第四章①
ギネヴィアから聞かされた話に俺は、いろいろと腑に落ちるものがあった。
考えられないほどの知識量、年齢に見合わない大人の考え方。
だけど、ギネヴィアがその知識を得る代償として感じた孤独や寂しさ、苦しさを軽く見ることだけは絶対にしたくなかった。
孤独、寂しさ……。それらの感情は俺がよく知っていたから。
そして、俺との出会い……。
嬉しい! とそう強く感じていた。
あの時の少女が幻なんかじゃなく、実在していたこと。そして、その少女がギネヴィアだったという事実がどうしようもなく嬉しいと、そう思うのと同時に俺は死にたいくらいの恥ずかしさを覚えていた。
だってそうだろう?
正直に言うと、幼すぎて当時のことを詳細には覚えていない。
ただ、幼子心に思ったのだ。
薄いピンク色の柔らかそうな髪の、榛色の瞳を持つ半透明の美しい少女と過ごした時間は、王宮で過ごした中で唯一の大切だと思える思いでだと。
思い出の少女とは、話をすることは出来なかったと……。そう思っていた。
それは、俺が言葉をちゃんと理解していないからだと思っていたが、実際にはそうではなかった。
姿は見えていたが、声は聞こえなかったのだと聞いて、俺は少しだけ安心していた。
俺を救ってくれた少女の声を覚えていなかったことがずっと引っ掛かっていたのだ。
少女の優しい眼差し。眩しそうに細められた、はにかむような笑顔。
驚きに目を丸める、可愛らしい表情。困ったように眉を寄せて首を傾げる仕草。
それを俺は覚えていたのに声だけが思い出せなかった。
だが……。
信じたくなかった……。
そうだろう?
だってだな、正直覚えていないが俺はギネヴィアの前で粗相をし、排泄の仕方を習っただけではいく……。

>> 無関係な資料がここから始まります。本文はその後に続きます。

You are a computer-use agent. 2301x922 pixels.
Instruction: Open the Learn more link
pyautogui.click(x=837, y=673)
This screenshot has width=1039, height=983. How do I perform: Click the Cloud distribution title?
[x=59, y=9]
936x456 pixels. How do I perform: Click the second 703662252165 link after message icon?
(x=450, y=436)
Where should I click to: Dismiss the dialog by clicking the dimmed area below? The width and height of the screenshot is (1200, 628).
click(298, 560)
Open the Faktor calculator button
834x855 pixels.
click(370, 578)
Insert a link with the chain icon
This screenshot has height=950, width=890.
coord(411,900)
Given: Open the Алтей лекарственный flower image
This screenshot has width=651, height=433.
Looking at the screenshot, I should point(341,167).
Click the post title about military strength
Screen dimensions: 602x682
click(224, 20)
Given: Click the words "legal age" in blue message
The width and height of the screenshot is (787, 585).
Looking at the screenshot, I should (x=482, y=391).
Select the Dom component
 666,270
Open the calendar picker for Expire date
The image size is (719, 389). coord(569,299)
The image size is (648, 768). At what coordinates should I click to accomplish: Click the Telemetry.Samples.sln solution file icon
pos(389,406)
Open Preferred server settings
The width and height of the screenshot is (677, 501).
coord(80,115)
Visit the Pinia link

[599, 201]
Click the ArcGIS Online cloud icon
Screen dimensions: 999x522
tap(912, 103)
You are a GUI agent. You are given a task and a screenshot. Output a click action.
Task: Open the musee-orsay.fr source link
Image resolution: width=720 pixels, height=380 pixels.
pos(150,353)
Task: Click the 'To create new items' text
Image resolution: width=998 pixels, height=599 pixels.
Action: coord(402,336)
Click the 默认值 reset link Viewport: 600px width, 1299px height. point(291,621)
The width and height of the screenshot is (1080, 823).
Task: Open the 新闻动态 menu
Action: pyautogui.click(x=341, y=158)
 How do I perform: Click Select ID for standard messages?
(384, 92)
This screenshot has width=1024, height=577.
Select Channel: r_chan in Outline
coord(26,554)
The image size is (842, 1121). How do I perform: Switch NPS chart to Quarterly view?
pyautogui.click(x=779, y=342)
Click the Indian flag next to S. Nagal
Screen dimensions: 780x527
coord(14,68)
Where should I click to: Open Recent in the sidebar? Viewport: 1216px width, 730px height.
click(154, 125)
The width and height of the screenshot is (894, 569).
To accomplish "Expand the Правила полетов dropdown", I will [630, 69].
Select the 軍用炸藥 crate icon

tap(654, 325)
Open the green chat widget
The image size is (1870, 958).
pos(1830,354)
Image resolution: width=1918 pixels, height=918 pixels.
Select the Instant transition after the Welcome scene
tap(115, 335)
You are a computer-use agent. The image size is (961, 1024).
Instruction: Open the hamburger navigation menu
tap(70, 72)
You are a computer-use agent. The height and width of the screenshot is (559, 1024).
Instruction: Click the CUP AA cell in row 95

幼いころの豆粒の様なアレを見られていたという事実に俺は立ち直れなさそうだった。
今は、どこの男にも負けないくらいの大物に育ったという自信がある。
だが……。だがな、今後ギネヴィアとそういうことをするときにだな、過去の豆粒がギネヴィアの脳裏を過ったらと思うと……。
ああああああああ!!!!
穴があったら入りたい!!
それにだ……。
ギネヴィアがあの子だとして……。
ああああああああああ!!!
なんていうことだ……。
俺は……俺は……。
知らなかったとはいえ、言ってしまった!
十七の時……。
北部が安定したため、俺は周囲の勧めで社交界に顔を出すこととなったあの時……。
俺は、ギネヴィアに言ってしまったんだ……。
幼いころに会った、妖精姫の話を……。